In general, endovascular techniques were not initially intended for thoracic and abdominal aorta pathology in patients with connective tissue diseases [14, 19]. Patients specifically with MFS were not included in initial endograft studies due to the fragile nature of the marfanoid aorta and concern for the predictive ability of the long-term radial force of the endograph to provide a seal without adversely damaging the vessel [14, 19]. Furthermore, as patients are typically young and with unclear long-term durability of current stent grafts, these should be avoided [14]. The European Society of Vascular Surgery guidelines recommend an open surgical procedure, with considerations for EVAR only if the patient is deemed too high of a risk for the open intervention [14] or if EVAR is a life-saving bridging procedure until definitive open repair can be safely performed [19]. In accordance, a minimally invasive retroperitoneal approach for open AAA repair was performed for our patient, and she tolerated the procedure without major complications.

4. Conclusion

In conclusion, this case stresses the importance of having a low threshold to obtain imaging in a MFS patient with bulging or protruding abdomen, even though, the patient may not have pain and be hemodynamically stable.

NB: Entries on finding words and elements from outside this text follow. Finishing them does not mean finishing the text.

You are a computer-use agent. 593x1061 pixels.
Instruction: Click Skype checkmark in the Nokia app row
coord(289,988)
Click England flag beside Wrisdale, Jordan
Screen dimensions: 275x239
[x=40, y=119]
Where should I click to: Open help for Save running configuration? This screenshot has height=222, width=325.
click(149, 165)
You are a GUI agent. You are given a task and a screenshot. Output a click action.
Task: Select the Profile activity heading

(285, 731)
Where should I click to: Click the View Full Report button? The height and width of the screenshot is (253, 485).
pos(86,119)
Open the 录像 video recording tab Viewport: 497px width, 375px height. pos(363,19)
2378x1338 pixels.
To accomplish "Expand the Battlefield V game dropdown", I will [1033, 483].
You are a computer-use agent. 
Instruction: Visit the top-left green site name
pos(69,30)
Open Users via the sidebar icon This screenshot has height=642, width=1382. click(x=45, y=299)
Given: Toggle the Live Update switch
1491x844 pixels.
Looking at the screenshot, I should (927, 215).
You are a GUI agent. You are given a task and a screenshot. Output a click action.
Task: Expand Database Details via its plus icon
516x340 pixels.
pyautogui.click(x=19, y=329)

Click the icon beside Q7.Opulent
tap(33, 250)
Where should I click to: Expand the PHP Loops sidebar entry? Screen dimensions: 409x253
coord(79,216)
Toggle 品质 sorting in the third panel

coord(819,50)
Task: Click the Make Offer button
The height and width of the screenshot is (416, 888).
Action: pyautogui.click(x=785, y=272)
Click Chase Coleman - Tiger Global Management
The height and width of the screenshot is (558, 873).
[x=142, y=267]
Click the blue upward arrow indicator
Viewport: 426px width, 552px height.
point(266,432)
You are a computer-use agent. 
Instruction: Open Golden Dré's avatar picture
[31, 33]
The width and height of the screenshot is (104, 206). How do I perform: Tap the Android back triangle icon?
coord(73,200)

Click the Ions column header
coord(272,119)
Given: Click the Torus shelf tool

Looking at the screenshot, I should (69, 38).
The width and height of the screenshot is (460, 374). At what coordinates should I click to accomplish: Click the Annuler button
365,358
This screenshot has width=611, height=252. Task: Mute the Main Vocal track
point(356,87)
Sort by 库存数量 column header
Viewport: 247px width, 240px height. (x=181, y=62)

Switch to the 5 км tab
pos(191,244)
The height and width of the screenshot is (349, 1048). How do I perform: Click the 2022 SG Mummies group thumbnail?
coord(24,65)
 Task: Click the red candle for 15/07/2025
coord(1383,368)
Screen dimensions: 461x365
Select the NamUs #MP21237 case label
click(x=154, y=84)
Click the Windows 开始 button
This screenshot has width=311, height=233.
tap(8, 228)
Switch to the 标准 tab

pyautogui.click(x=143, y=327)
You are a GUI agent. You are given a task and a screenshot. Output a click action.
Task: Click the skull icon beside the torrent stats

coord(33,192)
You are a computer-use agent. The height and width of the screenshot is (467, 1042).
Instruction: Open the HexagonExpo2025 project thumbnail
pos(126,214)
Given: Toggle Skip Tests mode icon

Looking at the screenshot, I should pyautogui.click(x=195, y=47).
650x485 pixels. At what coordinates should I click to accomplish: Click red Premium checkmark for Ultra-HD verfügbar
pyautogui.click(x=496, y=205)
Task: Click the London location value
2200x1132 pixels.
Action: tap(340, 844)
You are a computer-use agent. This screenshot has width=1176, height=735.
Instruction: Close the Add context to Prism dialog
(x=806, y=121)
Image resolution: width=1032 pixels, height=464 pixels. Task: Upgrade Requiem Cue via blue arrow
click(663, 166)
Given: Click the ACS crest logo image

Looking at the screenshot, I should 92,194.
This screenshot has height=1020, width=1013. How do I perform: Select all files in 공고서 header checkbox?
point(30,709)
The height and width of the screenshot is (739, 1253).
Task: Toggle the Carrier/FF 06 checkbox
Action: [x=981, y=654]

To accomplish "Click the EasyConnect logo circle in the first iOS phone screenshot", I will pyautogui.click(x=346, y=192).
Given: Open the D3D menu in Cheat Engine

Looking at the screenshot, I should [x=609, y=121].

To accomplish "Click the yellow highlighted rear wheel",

The patient provided informed consent.

Disclosure

The views expressed in this publication represent those of the author(s) and do not necessarily represent the official views of HCA Healthcare or any of its affiliated entities.

Conflicts of Interest

The authors declare no financial interest nor any other conflict of interest.

Acknowledgments

We would like to thank Dr. Furqan Haq for his assistance in reviewing and helping to prepare this manuscript. Secondly, we would like to thank Dr. Christopher Stone of cardiothoracic surgery for his clinical input and surgical expertise. This research was supported (in whole or in part) by HCA Healthcare and/or an HCA Healthcare-Affiliated Entity.